╭─ GIVEN RECORDS
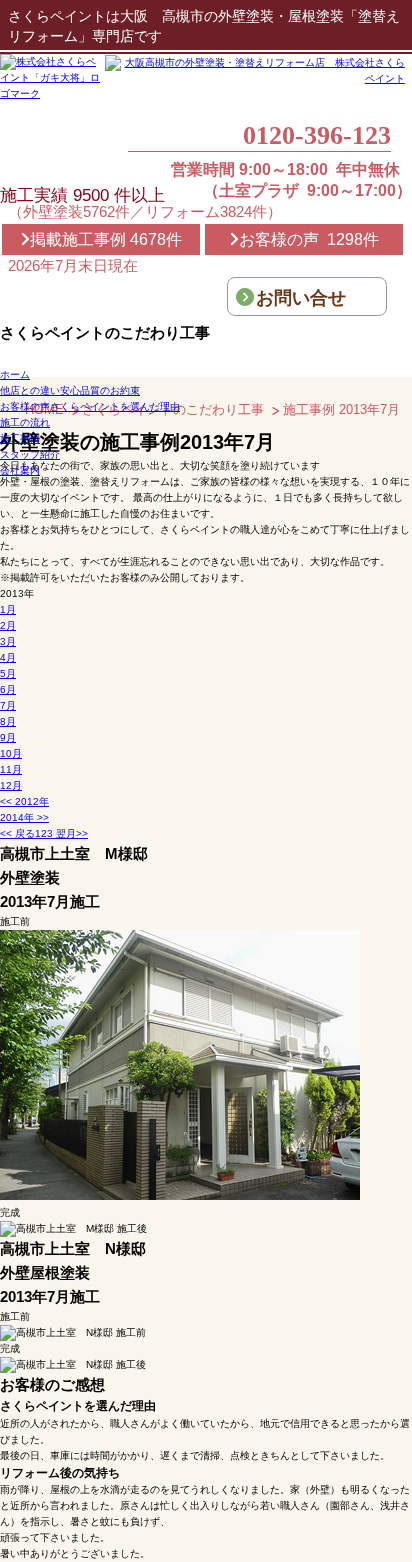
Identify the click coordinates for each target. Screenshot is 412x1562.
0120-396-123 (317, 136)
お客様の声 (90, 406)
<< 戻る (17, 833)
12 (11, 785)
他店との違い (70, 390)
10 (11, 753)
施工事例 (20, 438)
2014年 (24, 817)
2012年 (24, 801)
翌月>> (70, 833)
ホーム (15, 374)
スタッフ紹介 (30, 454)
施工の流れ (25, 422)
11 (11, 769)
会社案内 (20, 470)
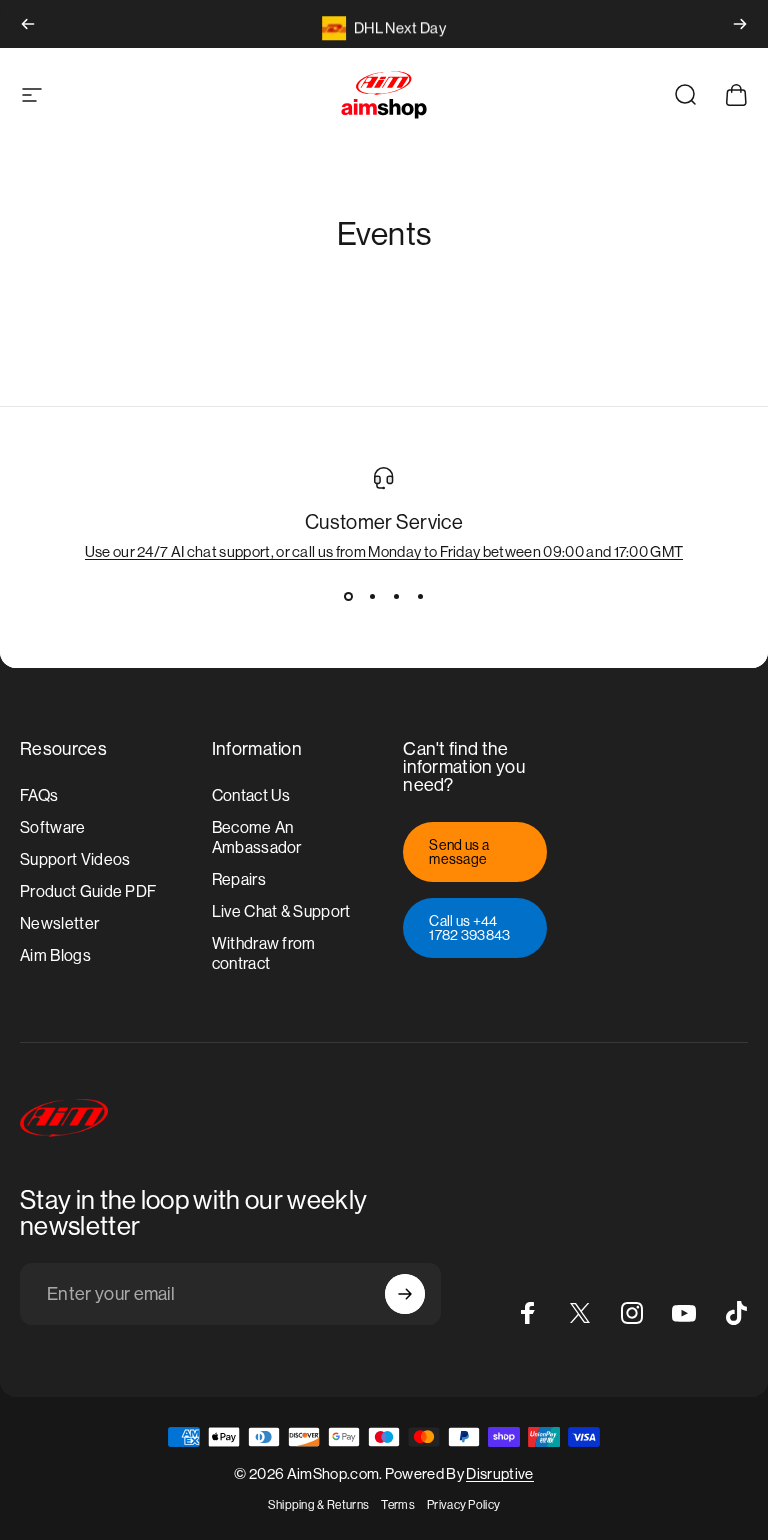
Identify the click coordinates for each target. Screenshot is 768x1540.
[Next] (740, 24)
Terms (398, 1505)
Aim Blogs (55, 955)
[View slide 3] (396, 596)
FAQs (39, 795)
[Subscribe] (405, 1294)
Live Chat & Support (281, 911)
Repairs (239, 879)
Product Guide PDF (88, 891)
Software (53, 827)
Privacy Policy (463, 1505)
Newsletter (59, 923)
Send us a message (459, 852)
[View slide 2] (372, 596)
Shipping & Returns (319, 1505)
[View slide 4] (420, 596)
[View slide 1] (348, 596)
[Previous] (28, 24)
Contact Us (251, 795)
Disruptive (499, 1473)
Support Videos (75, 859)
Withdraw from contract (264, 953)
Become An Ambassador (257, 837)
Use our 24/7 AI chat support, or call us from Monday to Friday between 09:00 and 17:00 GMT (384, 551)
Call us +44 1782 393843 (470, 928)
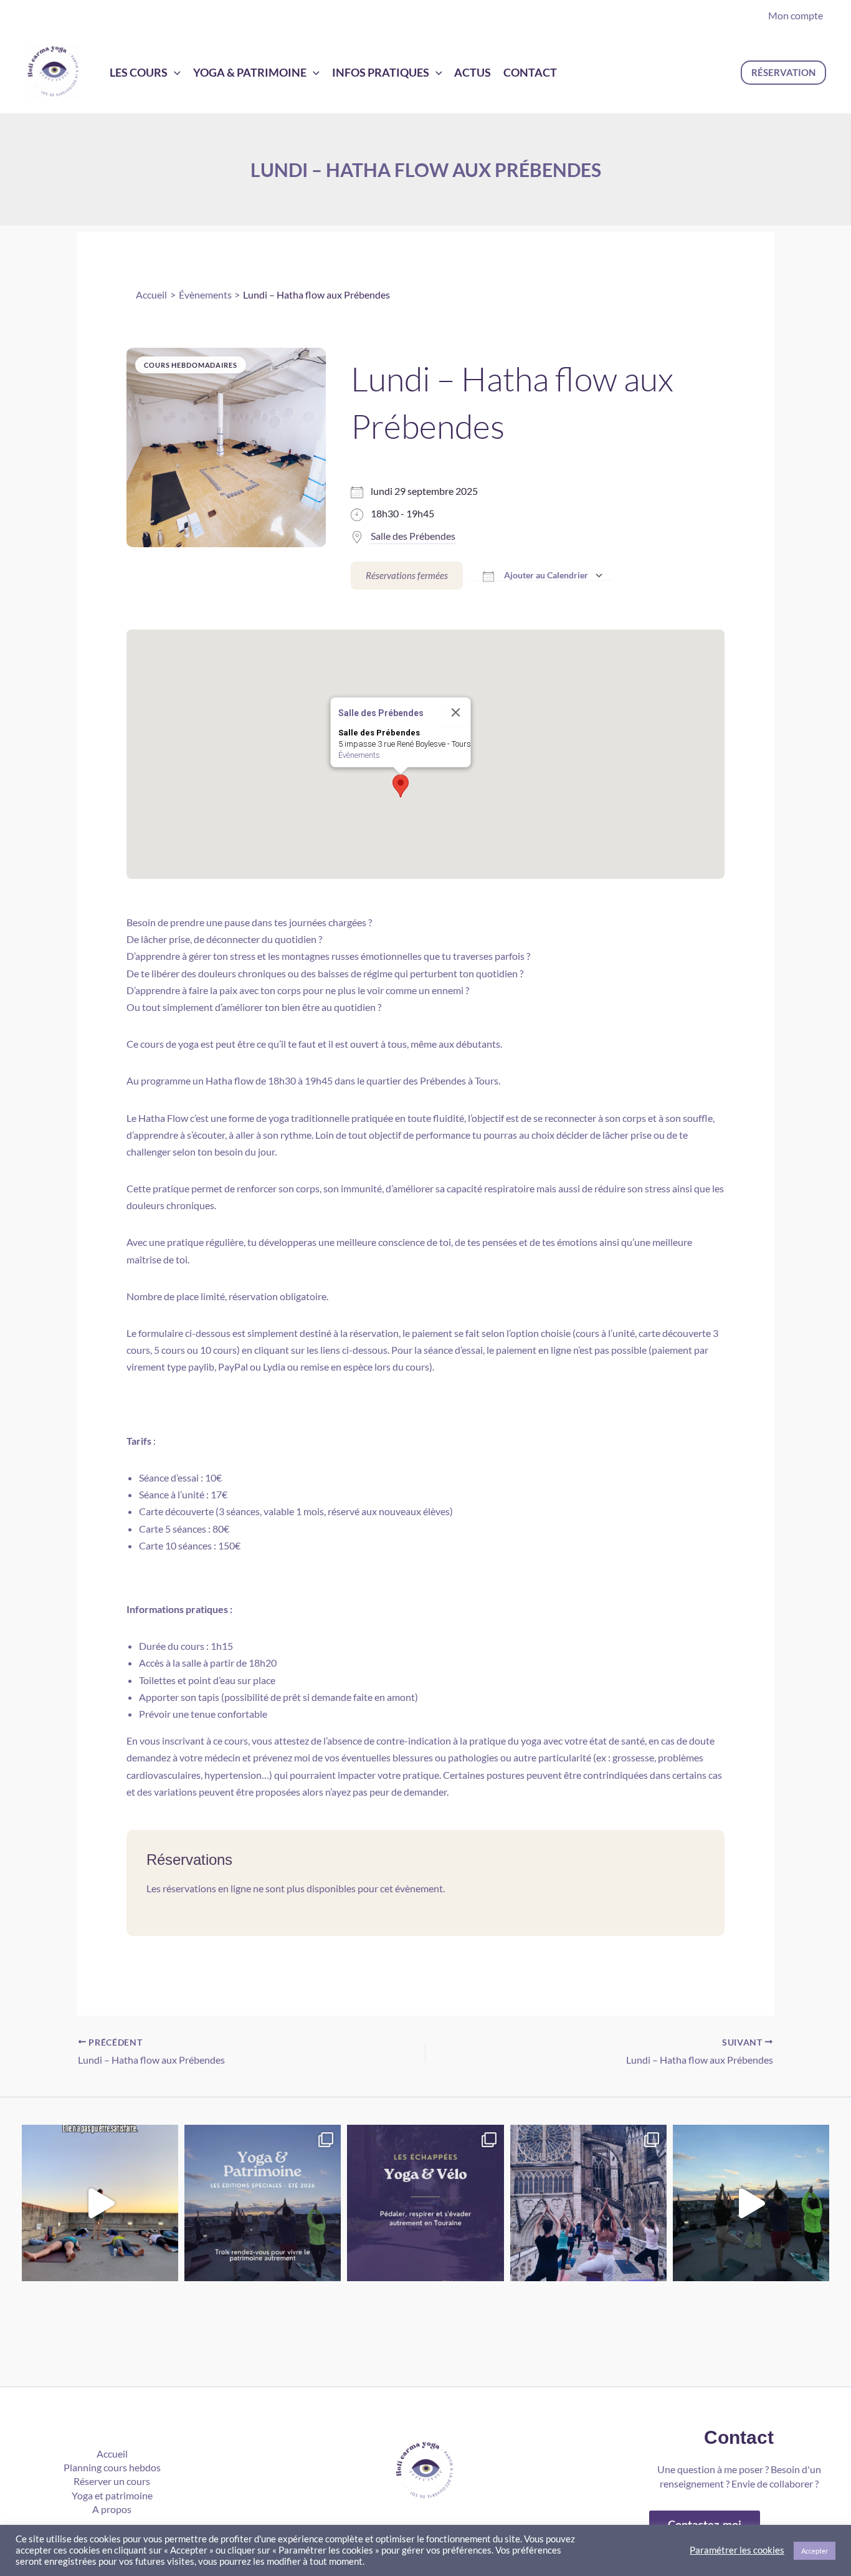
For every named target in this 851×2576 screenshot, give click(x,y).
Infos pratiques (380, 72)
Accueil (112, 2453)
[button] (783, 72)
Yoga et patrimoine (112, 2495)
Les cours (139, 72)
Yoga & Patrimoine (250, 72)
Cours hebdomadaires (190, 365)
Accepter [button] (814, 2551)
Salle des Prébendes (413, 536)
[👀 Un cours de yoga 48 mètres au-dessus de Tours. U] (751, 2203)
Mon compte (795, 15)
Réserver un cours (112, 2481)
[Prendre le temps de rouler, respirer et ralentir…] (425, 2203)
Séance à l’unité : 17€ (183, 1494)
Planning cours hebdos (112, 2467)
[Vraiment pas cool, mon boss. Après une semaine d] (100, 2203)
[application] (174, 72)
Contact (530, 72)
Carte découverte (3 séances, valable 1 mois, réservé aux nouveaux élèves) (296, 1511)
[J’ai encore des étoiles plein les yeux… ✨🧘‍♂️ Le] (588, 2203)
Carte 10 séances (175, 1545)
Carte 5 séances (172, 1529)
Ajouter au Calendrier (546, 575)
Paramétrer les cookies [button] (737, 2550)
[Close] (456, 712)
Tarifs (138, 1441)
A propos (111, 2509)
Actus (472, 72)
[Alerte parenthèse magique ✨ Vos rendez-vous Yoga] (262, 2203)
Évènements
╰─
Check every line of the data and give the number of them that hold the string "click", with no other words.

3